— Textteil —
---*---
Wer sich zukunftsfähig aufstellen möchte, der unterstützt Unternehmen, Staat und Gesellschaft jetzt dabei, energieautark zu werden. Ich habe in einer früheren Kolumne darauf aufmerksam gemacht, dass in den USA gerade ein beispielloser Boom bei den Erneuerbaren Energien stattfindet. In den vergangenen zwei Jahren hat sich dort der Preis für Strom aus Sonnenenergie halbiert. In den kommenden Jahren wird er sich ein weiteres Mal halbieren.

Große Unternehmen wie WalMart haben einen gigantischen Energiebedarf und setzen jetzt konsequent auf Solarenergie.  Erstens weil es schlicht und einfach günstiger ist und zweitens weil sich das Unternehmen allmählich unabhängig machen möchte von den Energieversorgern (Stichwort: Dezentralisierung).
---*---
[Gespeicherte Daten]
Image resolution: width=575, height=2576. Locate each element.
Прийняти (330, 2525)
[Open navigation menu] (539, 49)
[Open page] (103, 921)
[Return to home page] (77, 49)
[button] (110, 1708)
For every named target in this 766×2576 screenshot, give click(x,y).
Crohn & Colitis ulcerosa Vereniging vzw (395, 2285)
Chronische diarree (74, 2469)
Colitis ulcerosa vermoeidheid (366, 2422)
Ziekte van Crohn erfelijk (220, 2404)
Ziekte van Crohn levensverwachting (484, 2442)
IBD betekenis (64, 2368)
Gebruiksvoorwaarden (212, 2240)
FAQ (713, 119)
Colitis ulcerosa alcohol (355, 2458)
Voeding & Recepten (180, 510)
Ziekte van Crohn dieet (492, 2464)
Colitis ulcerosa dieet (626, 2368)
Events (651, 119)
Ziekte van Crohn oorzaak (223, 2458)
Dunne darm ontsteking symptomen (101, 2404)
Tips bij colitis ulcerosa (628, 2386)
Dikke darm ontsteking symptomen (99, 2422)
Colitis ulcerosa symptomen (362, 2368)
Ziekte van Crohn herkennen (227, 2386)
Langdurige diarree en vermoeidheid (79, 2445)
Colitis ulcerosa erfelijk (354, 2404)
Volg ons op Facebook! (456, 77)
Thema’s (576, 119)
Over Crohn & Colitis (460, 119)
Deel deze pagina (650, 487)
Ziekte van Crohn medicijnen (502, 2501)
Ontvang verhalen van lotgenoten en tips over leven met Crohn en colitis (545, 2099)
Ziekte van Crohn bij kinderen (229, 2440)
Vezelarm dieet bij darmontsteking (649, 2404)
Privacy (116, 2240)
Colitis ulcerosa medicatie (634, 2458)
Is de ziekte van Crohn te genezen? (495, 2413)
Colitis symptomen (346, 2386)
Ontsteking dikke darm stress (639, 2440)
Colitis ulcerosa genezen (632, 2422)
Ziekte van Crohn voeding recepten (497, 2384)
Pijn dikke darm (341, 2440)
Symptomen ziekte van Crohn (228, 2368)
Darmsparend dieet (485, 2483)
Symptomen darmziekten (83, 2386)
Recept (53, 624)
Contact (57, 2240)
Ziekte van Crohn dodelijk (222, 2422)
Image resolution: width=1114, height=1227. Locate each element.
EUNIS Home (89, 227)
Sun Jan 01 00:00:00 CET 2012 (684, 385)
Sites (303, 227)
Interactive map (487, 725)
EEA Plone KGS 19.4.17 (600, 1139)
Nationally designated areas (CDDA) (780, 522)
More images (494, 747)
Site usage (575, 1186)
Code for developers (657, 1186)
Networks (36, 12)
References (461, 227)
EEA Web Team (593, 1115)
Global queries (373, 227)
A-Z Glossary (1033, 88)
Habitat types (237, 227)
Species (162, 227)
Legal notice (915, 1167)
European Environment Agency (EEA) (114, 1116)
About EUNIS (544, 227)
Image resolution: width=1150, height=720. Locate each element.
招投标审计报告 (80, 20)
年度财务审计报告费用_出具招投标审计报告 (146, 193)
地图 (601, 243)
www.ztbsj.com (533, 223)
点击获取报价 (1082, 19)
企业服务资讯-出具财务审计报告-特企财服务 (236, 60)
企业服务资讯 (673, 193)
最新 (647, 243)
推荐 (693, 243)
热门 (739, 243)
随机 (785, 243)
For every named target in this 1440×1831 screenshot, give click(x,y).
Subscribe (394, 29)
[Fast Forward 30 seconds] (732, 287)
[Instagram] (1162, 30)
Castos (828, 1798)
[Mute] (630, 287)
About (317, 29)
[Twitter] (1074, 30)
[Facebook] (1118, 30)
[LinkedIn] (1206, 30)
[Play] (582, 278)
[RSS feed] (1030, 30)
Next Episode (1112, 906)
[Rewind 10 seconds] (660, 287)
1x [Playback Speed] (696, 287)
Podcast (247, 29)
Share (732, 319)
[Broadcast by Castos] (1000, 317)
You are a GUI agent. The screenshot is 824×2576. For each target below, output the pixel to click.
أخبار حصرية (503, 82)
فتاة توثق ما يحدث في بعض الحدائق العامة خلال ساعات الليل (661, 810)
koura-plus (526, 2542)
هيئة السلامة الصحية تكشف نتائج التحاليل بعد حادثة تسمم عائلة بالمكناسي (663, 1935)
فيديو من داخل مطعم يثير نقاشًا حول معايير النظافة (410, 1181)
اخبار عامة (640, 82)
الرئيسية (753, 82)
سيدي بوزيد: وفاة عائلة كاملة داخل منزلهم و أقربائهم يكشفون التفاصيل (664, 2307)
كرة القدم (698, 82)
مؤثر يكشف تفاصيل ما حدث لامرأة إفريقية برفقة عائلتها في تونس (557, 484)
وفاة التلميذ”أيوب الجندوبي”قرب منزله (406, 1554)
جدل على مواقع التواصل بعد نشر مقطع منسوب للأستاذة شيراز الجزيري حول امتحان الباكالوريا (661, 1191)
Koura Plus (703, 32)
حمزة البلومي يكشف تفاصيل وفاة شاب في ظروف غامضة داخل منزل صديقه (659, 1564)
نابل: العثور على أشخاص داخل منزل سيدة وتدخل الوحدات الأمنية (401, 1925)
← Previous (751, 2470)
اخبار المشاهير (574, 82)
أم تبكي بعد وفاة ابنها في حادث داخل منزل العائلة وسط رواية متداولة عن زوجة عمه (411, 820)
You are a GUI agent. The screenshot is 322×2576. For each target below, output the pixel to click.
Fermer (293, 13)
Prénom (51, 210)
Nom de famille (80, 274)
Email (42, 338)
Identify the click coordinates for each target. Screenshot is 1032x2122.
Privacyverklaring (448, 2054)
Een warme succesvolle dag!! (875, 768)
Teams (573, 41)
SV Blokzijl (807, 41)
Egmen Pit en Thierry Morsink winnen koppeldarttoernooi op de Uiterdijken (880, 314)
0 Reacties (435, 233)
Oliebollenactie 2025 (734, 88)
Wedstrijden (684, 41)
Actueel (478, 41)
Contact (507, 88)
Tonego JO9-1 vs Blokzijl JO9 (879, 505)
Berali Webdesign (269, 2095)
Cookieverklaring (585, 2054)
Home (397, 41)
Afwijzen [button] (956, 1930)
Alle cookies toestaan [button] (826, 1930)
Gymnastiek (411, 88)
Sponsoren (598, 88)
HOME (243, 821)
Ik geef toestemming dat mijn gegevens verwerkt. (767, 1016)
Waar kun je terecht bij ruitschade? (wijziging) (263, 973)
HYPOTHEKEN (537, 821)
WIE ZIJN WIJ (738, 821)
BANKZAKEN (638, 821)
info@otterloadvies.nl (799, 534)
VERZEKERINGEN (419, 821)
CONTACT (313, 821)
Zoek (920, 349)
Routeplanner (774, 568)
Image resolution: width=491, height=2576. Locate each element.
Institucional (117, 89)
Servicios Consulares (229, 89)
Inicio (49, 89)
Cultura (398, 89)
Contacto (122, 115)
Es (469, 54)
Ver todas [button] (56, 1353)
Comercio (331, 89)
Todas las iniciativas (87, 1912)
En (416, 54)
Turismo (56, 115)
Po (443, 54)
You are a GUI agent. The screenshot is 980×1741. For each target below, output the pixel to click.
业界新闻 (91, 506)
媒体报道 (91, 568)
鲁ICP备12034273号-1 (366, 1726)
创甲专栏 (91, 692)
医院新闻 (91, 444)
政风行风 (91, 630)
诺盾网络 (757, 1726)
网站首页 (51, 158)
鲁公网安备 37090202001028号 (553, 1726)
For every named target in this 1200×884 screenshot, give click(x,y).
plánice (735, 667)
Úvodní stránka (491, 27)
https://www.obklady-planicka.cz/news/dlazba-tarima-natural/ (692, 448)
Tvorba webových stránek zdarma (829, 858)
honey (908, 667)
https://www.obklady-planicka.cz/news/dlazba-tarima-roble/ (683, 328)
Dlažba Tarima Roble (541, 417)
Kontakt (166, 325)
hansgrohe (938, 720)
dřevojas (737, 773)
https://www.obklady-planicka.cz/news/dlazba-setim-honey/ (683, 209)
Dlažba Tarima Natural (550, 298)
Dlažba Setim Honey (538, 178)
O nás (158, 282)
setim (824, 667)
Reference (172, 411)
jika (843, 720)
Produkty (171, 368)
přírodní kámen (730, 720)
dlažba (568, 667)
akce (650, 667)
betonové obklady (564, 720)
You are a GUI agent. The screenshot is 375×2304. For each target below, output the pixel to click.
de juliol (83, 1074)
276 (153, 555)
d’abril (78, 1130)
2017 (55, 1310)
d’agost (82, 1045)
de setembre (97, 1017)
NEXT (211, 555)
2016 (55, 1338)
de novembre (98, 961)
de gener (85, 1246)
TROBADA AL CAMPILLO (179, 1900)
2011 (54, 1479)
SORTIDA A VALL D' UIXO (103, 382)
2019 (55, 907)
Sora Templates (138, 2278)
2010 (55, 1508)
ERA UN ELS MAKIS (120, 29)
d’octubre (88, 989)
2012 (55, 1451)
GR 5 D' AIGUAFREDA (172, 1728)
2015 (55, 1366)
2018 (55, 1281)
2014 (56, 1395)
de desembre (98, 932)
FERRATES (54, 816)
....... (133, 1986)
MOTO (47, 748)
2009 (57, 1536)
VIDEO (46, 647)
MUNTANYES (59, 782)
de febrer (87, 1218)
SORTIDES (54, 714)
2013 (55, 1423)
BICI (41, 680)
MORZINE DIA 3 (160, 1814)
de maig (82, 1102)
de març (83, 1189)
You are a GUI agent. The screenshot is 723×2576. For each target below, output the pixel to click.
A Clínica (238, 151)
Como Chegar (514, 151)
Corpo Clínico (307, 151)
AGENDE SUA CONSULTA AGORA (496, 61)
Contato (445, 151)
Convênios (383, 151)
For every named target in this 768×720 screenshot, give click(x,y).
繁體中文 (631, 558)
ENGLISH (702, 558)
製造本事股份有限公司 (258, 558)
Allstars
---*---
— Gelesenes anwenden —
(1) Wie hat sich laut dem Text über Erneuerbare Energien der Preis für Strom aus Sonnenenergie in den USA in den vergangenen zwei Jahren entwickelt?
(2) Prüfen Sie anhand des Textes über Erneuerbare Energien, ob die folgenden Aussagen zutreffen: (a) WalMart setzt auf Solarenergie. (b) Der Preis für Solarstrom wird in den kommenden Jahren steigen. (c) Der beispiellose Boom bei den Erneuerbaren Energien findet in Europa statt.
(3) Schreiben Sie den Abschnitt des Textes über Erneuerbare Energien zwischen „Große Unternehmen wie“ und „Energieversorgern (Stichwort: Dezentralisierung).“ einschließlich wortgetreu ab.
Die Zeilen stammen aus einer anderen Quelle.

— Ergebnisse je Aufgabe —
(1) Er hat sich halbiert.

(2)
(a) Ja: „Große Unternehmen wie WalMart haben einen gigantischen Energiebedarf und setzen jetzt konsequent auf Solarenergie.“
(b) Nein: „In den kommenden Jahren wird er sich ein weiteres Mal halbieren.“
(c) Nein: „dass in den USA gerade ein beispielloser Boom bei den Erneuerbaren Energien stattfindet“

(3)
Große Unternehmen wie WalMart haben einen gigantischen Energiebedarf und setzen jetzt konsequent auf Solarenergie.  Erstens weil es schlicht und einfach günstiger ist und zweitens weil sich das Unternehmen allmählich unabhängig machen möchte von den Energieversorgern (Stichwort: Dezentralisierung).